As you might have gathered, I do like reading about music as well as listening to and writing about it. In my younger days I would often toddle off to Lancaster Library and borrow any book on the subject, however fusty its appearance. My favourites were the dustily-titled Essays in Musical Analysis by Donald Francis Tovey. The six volumes of what were essentially programme notes covered symphonies, variations, concertos, programme music and vocal music, containing some once-famous tours-de-force on the Beethoven symphonies. A seventh on chamber music was published as an appendix. I loved them. They have fallen into severe neglect in recent decades, even going out of print, though piano students might possibly recognise the name and come under its owner's influence from the Associated Board of the Royal College of Music's Complete Beethoven Piano Sonatas series, where Tovey's wise words still introduce each and every sonata. I read some review recently (in the All Music Guide) describing Tovey, in passing, as 'over-rated' and felt my blood pressure shoot up. Yes, he may be prone to purple passages (like me?), but his pioneering way of looking at music was highly influential. Perhaps he does appeal to autodidacts, such as myself, but his cultured (rather that drily academic) approach to writing about music, above all music he loved, is surely more what those who want to read about music would prefer, writing that isn't dumbed-down but can be approached with a bit of effort by non-specialists?

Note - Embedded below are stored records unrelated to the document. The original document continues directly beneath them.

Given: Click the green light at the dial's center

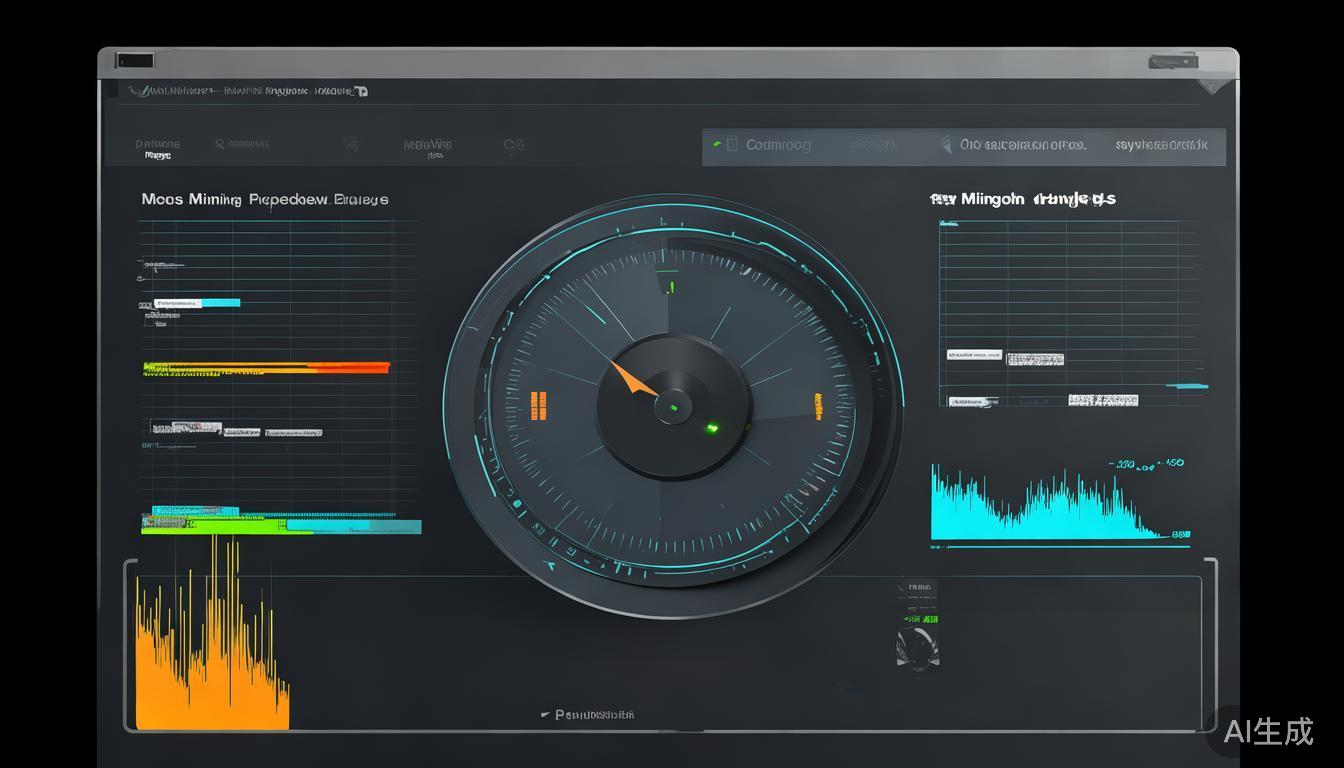Looking at the screenshot, I should 674,407.
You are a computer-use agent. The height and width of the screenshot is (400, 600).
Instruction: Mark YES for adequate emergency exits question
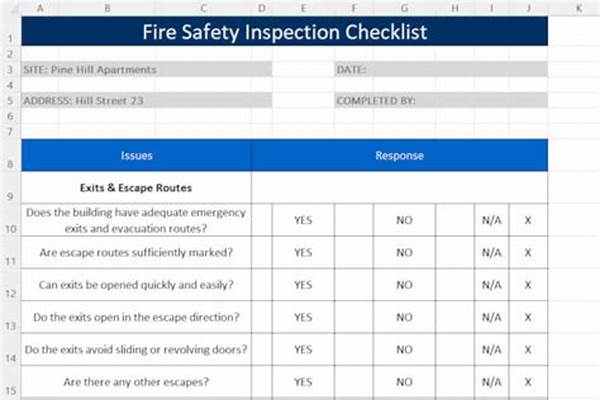(304, 220)
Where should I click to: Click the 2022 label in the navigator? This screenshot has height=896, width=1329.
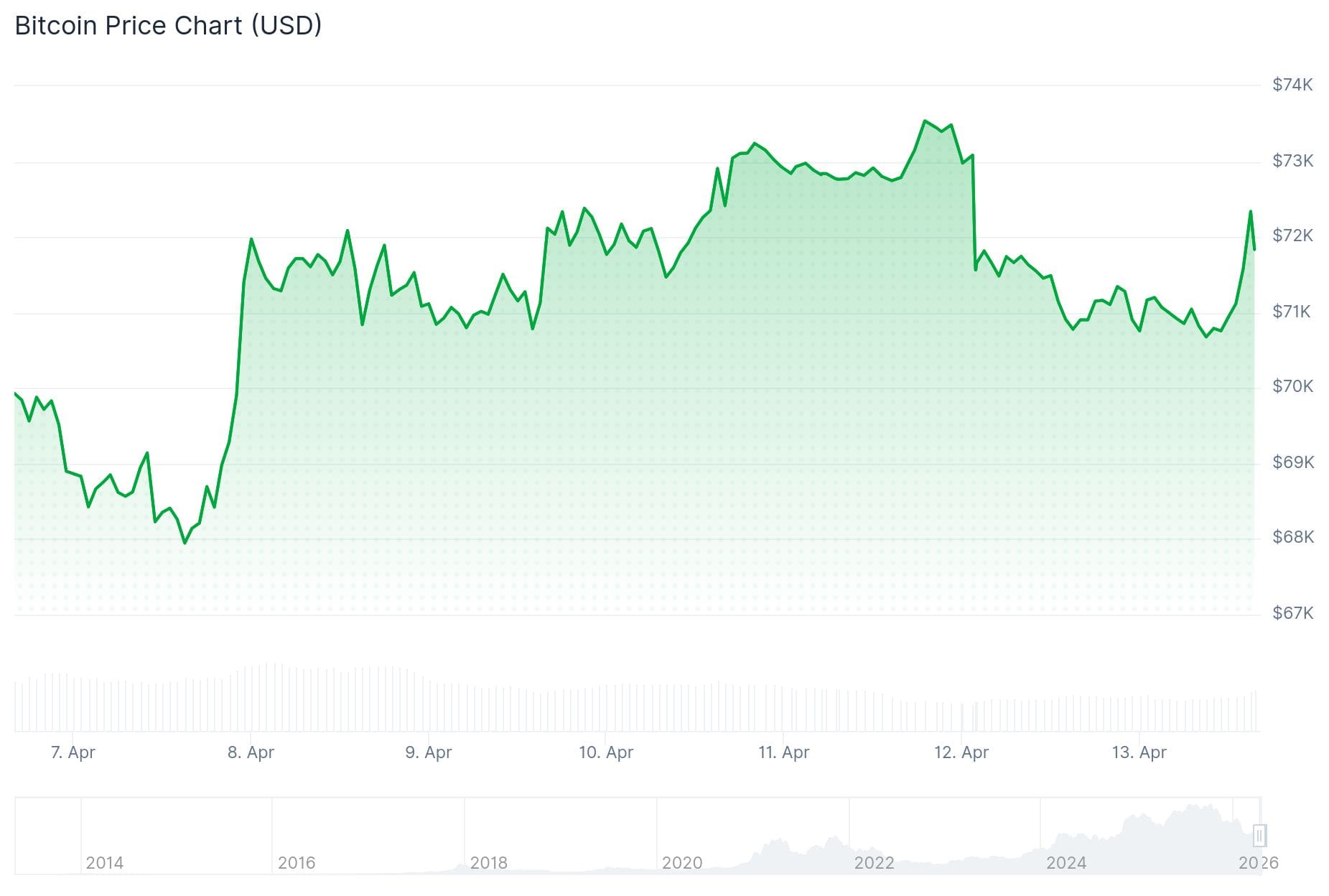(874, 862)
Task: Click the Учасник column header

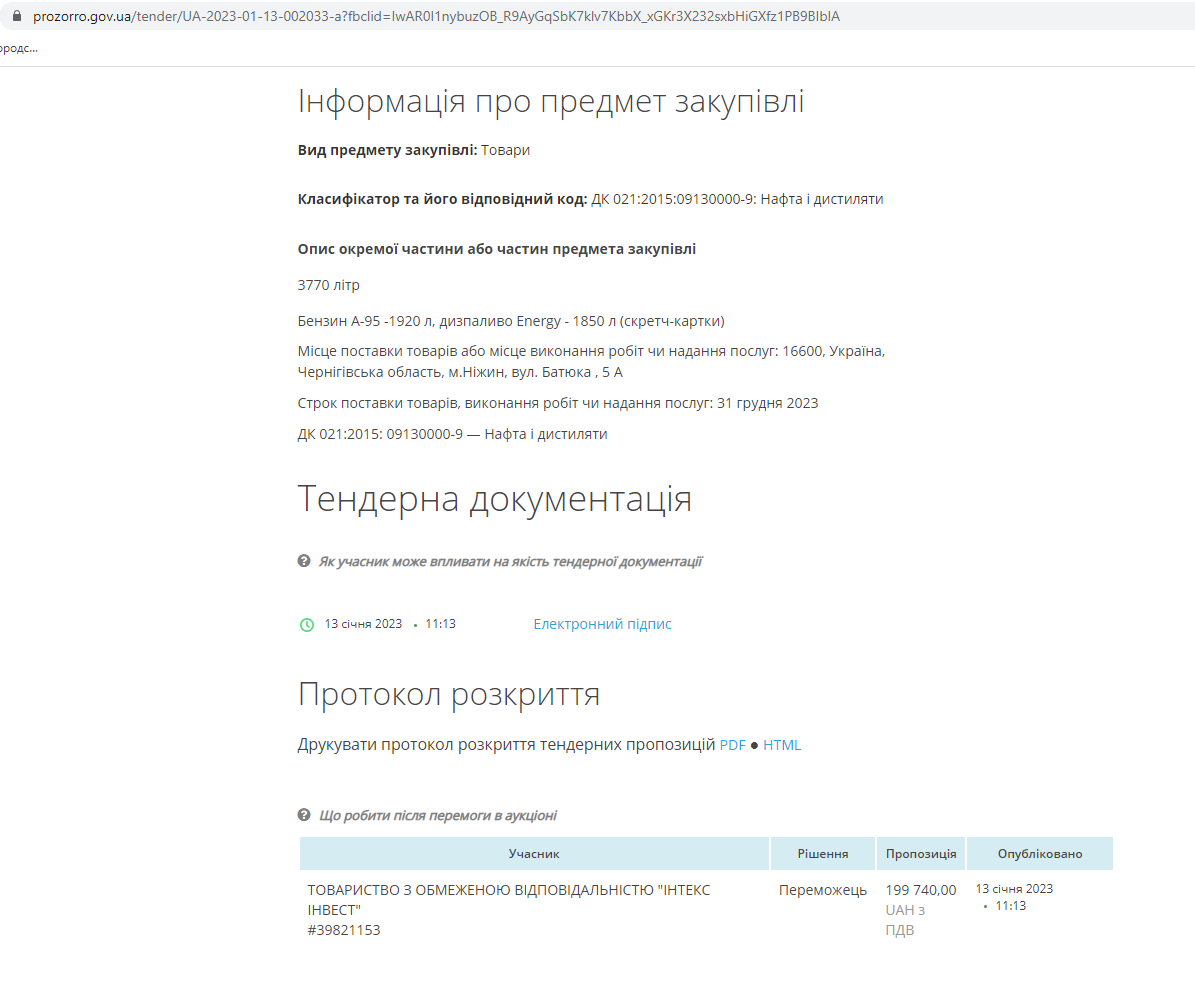Action: [x=534, y=854]
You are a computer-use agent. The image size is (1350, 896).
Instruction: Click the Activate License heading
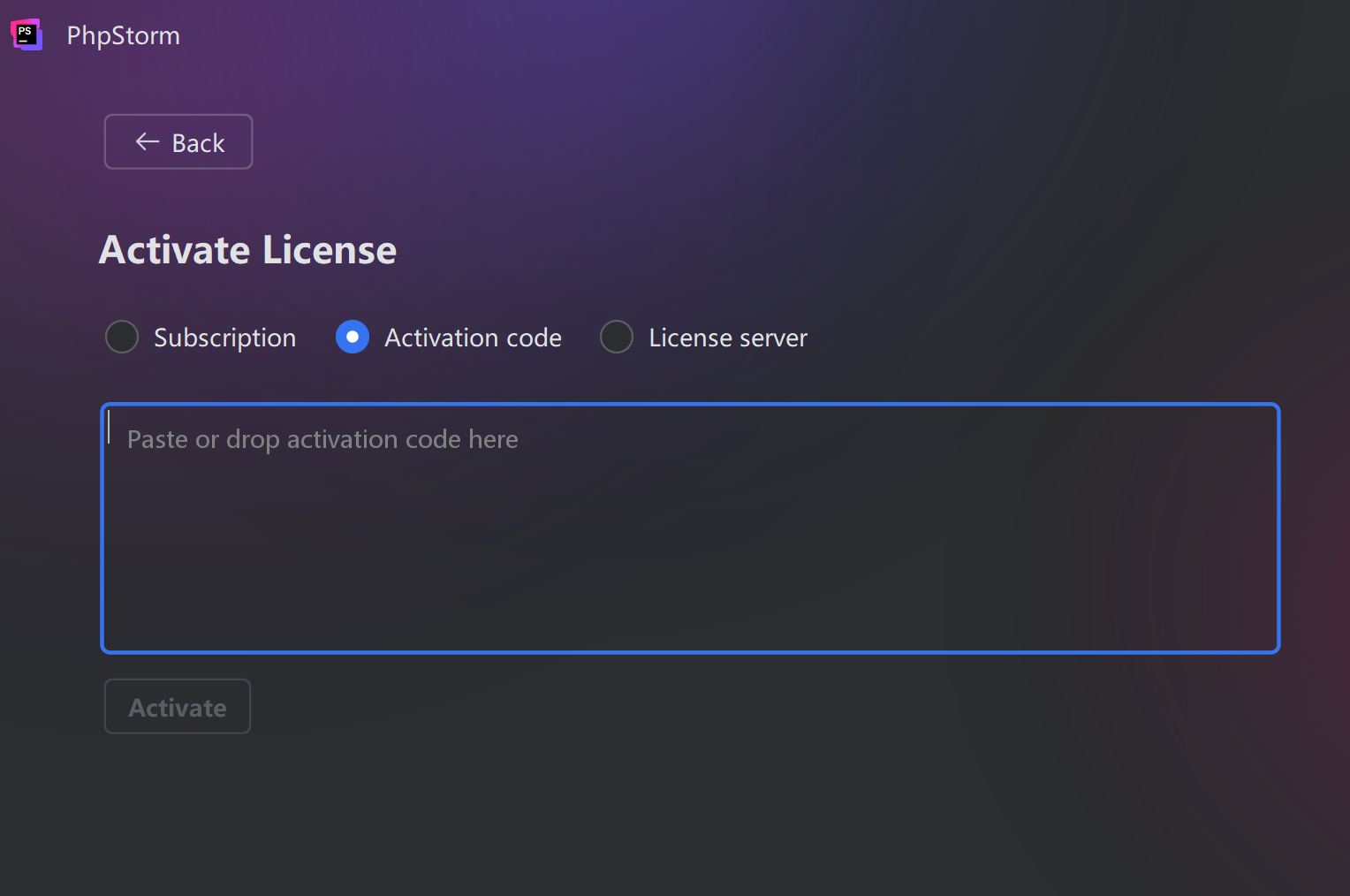click(x=247, y=250)
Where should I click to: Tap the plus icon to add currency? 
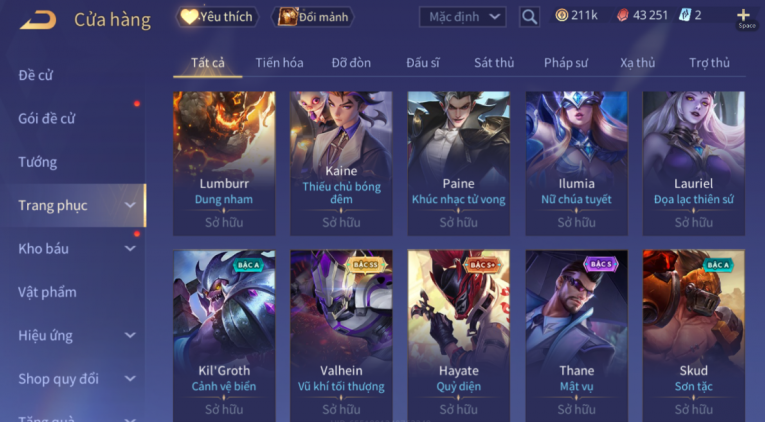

Anyhow, all this is merely a prelude to a prelude - namely the Prelude to Tovey's opera The Bride of Dionysus. Yes, Tovey was also a composer. You would hope that someone who writes so well and with such authority on music would also be able to compose good music and I think this short prelude provides some evidence of that. It is noble in character and its paragraphing is expertly handled in a seamless structure of strongly contrapuntal writing, coloured with the warmth of Brahms and sharing something of the mood of the glorious Transformation Scene from Wagner's Parsifal, ever-evolving through thematic development and harmonic adventure, achieving radiance at its climax and ending with a solo violin's song. Beautiful.
Among British composers, his soundworld seems closest to that of his friend, Hubert Parry (of Jerusalem and Wills and Kate's Wedding fame). There's only one more Tovey video on YouTube. It an Air for Strings from his Air and Variations in B flat, Op.22 and shows the same warmth and craftsmanship as, say, Parry's English Suite or Lady Radnor Suite.
Yes, Donald Francis Tovey is a Neglected British Composer who I'd like to hear a lot more of. Time for a trip to Amazon with a credit card then!